Recognising a crenulation in a rock may require inspecting the rock with a hand-lens or petrographic microscope in thin section. Crenulations may be very cryptic, and there may be several recorded within a rock and especially, entrained within porphyroblasts.
Crenulations may manifest as kinking of previous foliation, such that the original foliation appears to be lined or inscribed by a later foliation.
In more advanced states, the later foliation will tend to form distinct foliation planes cross-cutting the earlier foliation, resulting in breaking, warping, and micro-scale folding of the earlier foliation into the new foliation.
When the crenulation foliation begins to dominate it may totally or almost completely wipe out the original foliation. This process occurs at different rates in rocks and beds of different lithology and chemical composition so that it is usually valuable to look at a variety of outcrops to gain a better appreciation of the effect of crenulation or discover the orientation or presence of earlier foliations.
Crenulation may also be the incipient foliation plane which precipitates shearing. In this case, it is often likely that the crenulation acts as a shear plane and it may be difficult to reconstruct earlier foliations and rock units across the crenulation foliation.
Crenulations, because they are the result of a second (or more) foliation, preserve important information on not only the stresses which formed the crenulation foliation, but the orientation of previous foliations. Firstly, the crenulation must be analysed to determine the initial foliation, termed S1, and the overprinting subsequent foliation, termed S2. The intersection of these two planes forms an intersection lineation. This intersection lineation, L1-2 may approximate the plunge of F2 interference folds.
The initial impact of a crenulation foliation may be cryptic, microscopic growth of new minerals at an angle to previous foliations. This may occur only in certain compositions of the rocks which favor growth of minerals under the P-T conditions at that time.

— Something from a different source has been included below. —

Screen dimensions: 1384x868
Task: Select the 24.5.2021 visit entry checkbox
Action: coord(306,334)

In more brittle conditions, especially in highly micaceous rocks, a crenulation may appear as 'kink bands, where S1 foliations are kinked by the S2 foliation so that the original minerals are broken or deformed. This may not result in new mineral growth.

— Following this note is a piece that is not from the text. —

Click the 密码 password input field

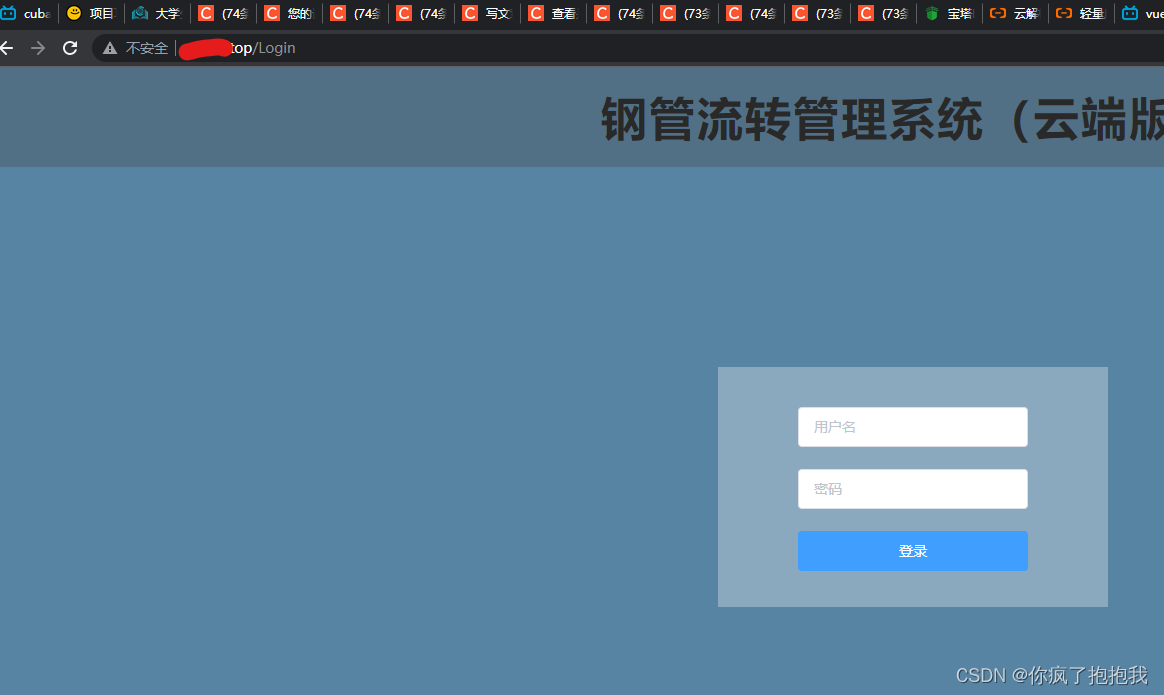[x=912, y=488]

Eventually, the crenulation foliation overprints the S1 foliation. In extreme cases, the S2 foliation will obliterate the previous foliation, especially in wet rocks which have compositions amenable to growth of minerals at that time. In this case, porphyroblasts may be the only means in which to observe earlier foliations, assuming they have inclusion trails of the S1 foliation.
- List of rock textures
- Rock microstructure
- Structural geology
- Shear (geology)
- Crenellation (an unrelated concept, but their similar spellings can lead to confusion)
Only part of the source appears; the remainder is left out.